I went to career fair my CS department sponsored a month or so ago. The line for the Google table was literally out the door. Most people in my graduate program are angling for academic jobs. Google is one of maybe four private companies that people will be impressed you're interviewing with.

3. Projects like Reader not only motivate applicants, they motivate employees.

Talent and productivity are extremely unevenly distributed in coders. The best are many orders of magnitude better than the median; the bottom decile (conservatively) have negative productivity. You usually don't get the best by offering them orders of magnitude more money, you get them by giving them cool problems to work on.

If you're excited about spending some time developing X, there's a good chance Google will let you do that. (At least in comparison to if you were working at Initech.) What's more, there's a chance Google will roll out X to millions of people, like they did with Reader. I can't stress enough how big of a motivator that can be.
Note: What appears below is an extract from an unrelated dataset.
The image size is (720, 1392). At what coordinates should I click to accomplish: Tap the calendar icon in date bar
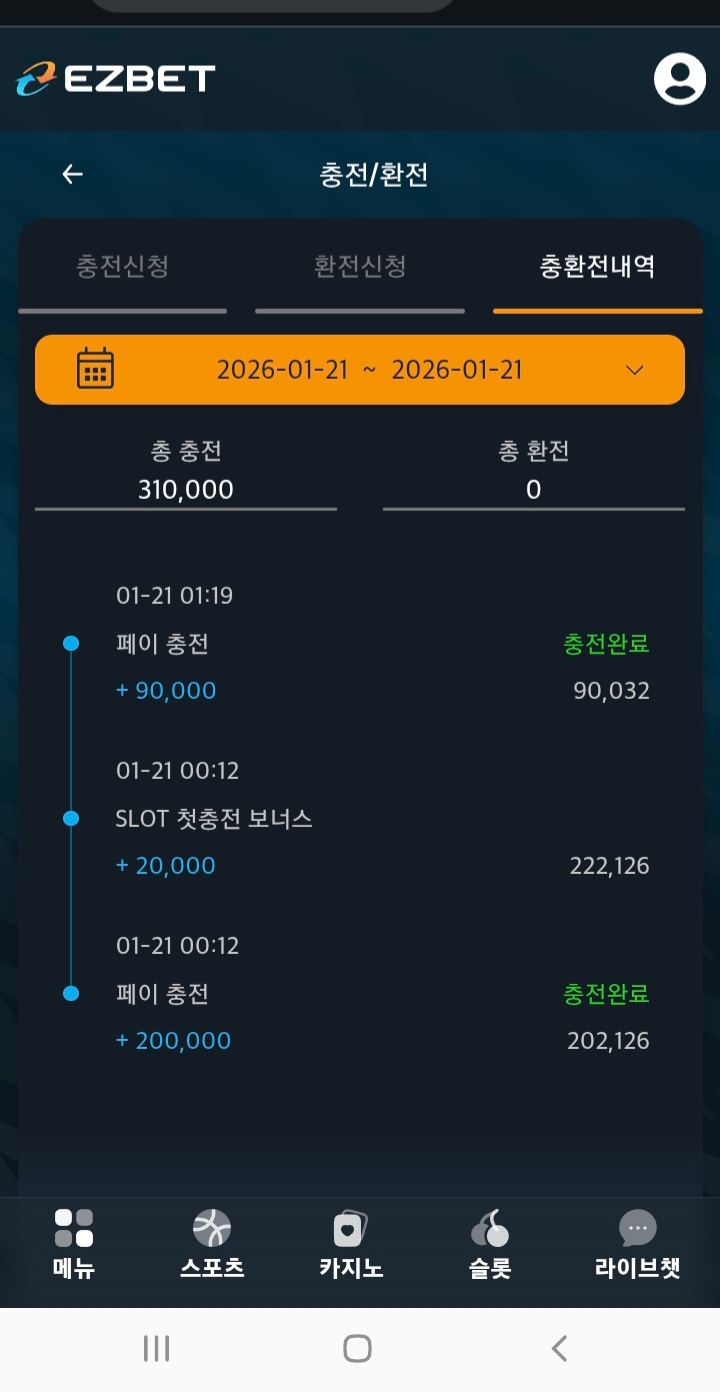tap(96, 369)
4. Google's strategy for a while has been that anything they do to make people want to use the internet more is good for them, because they capture a dominant slice of the ad revenue online. More people spending more time online is better for Google, period. Reader fits into that. That's not a strategy that will work forever, or for many (any?) other companies. It can also be used to justify a lot of wasted "investments." But it's also true.
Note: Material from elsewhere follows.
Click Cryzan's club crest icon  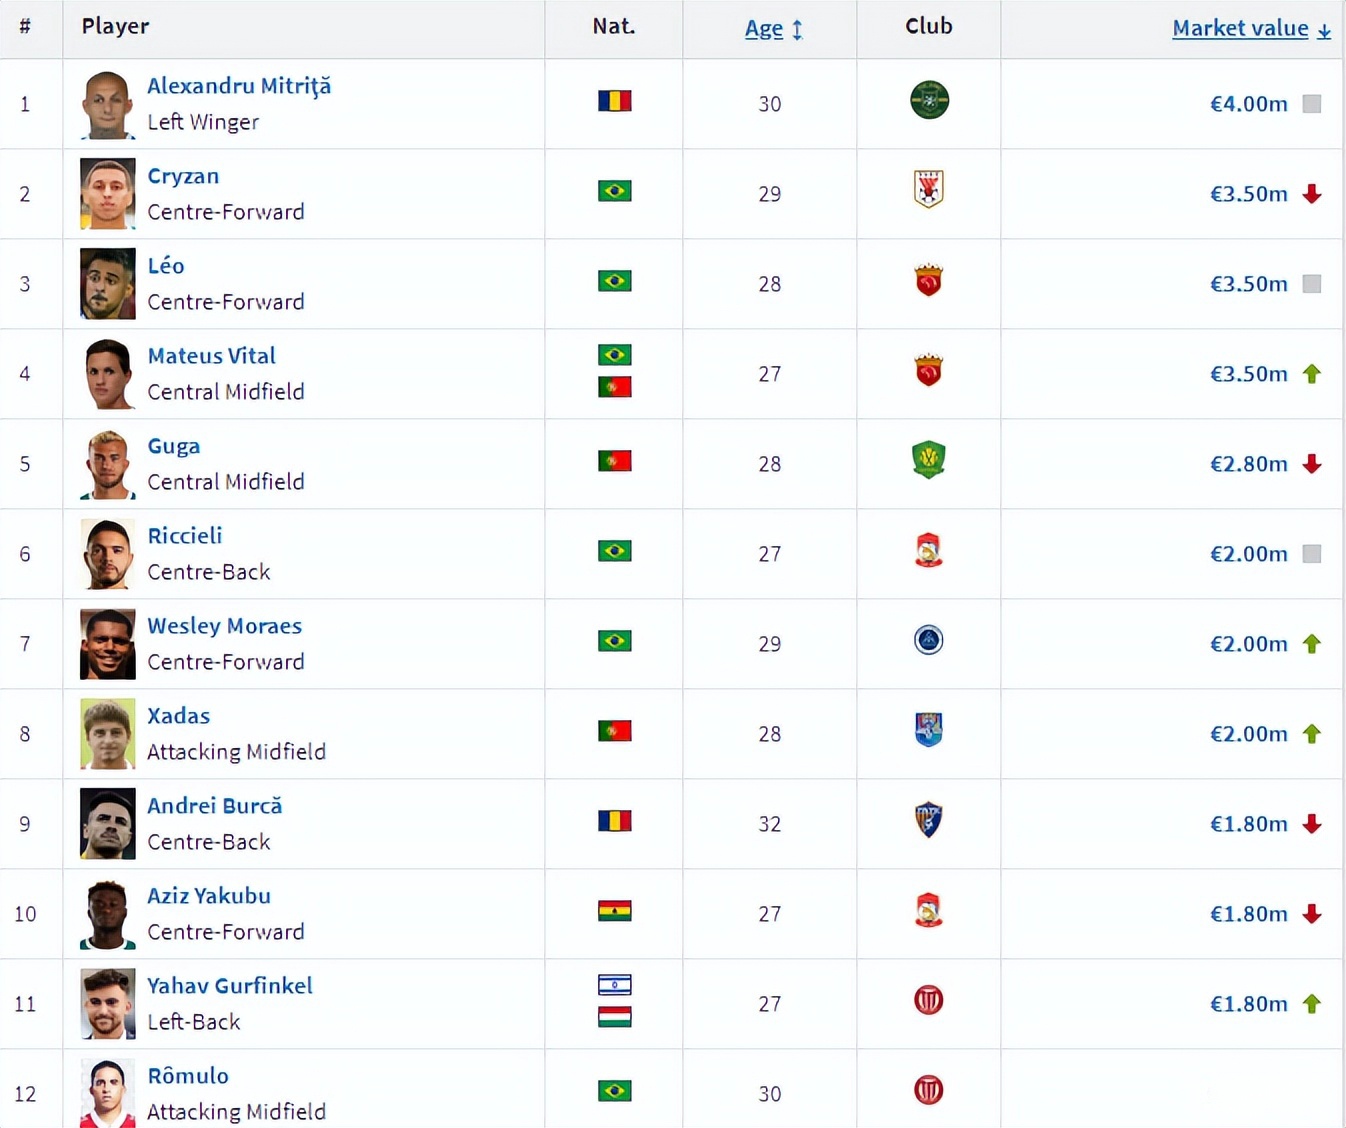(929, 189)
5. Google lives and dies off of data. Reader could have been generating that for them. I have no idea how much they actually learned from people's reading habits, if anything, but it had the potential to be a goldmine.

If you can predict people's age, race, religion, political party and drug use only using publicly available "likes" on Facebook, what could you do with my online reading habits? (Answer: sooooo much.)


I have no idea if it was a good idea or a bad one for Google to shut off Reader. I'm skeptical, but I realize I have none of the facts. I can't imagine it would cost that much to keep it running as is, especially compared to their other projects. I'm not sure what better use they have for the resources they're redeploying. I'm curious that they didn't even try to make it ad supported. Hell, I would have even paid directly to keep using it, and I pay for approximately zero online subscriptions.

Again, I don't know what they know. But I do know that "there's no revenue from this free product; let's shut it down" should not be the beginning and end of this decision making.